Given a largely amateur playing contingent represents Scotland internationally, the researchers suggest their findings are the “first demonstration that high neurodegenerative disease risk is not a phenomenon exclusive to professional athletes.”
Dr Helen Murray from the University of Auckland’s Centre for Brain Research, which established New Zealand’s own sports brain bank, says the study extends the knowledge of which brain disorders may eventuate from repeated brain injury.
“Chronic Traumatic Encephalopathy (CTE) is the most widely known brain pathology linked repetitive head injury in sport,” Murray says.
“However, this study reinforces the idea that head injury risk is not limited to CTE, and former contact-sport athletes should be monitored for all types of dementia.
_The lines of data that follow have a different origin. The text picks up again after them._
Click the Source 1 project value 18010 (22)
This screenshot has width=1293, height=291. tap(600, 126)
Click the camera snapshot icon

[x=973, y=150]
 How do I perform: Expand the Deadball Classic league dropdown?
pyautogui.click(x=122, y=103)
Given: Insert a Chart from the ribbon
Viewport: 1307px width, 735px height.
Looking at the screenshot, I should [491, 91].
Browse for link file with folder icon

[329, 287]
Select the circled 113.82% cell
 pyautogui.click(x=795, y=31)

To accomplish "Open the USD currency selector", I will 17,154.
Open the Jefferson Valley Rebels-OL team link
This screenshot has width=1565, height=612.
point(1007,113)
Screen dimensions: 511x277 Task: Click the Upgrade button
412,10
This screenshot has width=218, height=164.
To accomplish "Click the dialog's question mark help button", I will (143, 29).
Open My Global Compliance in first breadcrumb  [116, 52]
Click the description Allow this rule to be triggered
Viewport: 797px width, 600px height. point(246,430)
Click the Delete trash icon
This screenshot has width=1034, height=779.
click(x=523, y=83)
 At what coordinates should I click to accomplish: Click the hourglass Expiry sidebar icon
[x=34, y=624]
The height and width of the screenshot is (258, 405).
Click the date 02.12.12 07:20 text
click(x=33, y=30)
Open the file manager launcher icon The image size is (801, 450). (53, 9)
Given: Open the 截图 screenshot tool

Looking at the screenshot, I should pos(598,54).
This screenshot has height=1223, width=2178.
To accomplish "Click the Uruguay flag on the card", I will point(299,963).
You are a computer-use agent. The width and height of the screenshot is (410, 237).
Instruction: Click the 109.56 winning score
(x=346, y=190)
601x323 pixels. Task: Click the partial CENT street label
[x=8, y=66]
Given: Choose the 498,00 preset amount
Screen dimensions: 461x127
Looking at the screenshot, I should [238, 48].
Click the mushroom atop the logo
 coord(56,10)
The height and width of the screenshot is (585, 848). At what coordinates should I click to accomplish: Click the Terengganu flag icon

Every type of dementia is devastating.”
Time to address head contact in sport: experts
A study published in July by researchers from the US, Australia, New Zealand, Brazil and the UK supported a connection between repeated head injuries and CTE.
Alan Pearce, an associate professor in exercise neuroscience from La Trobe University who contributed to the analysis of brains donated to Australia’s sports brain bank, said the findings support sports codes taking more action to minimise the risk of brain damage in participants.
“We need a concerted effort to change how we approach these sports in not only concussion management but also in reducing exposure to adult athletes,” Pearce says.
“That’s as well as modifying contact sports for junior players – children and young adolescents – up to the age of 14 years.”
The most recent data from the Australian Institute for Health and Welfare found concussions account for most sports-related head injuries among people under the age of 65.
The proportion of these head injuries during sports participation that led to hospitalisation was highest among children aged 15-19 (8.98% of hospitalisation causes).
After equestrian sports, Australian rules football (9.4%), both-code rugby (8.33%) and cycling (7.44%) had the highest proportion of head injuries among injury-related hospital admissions.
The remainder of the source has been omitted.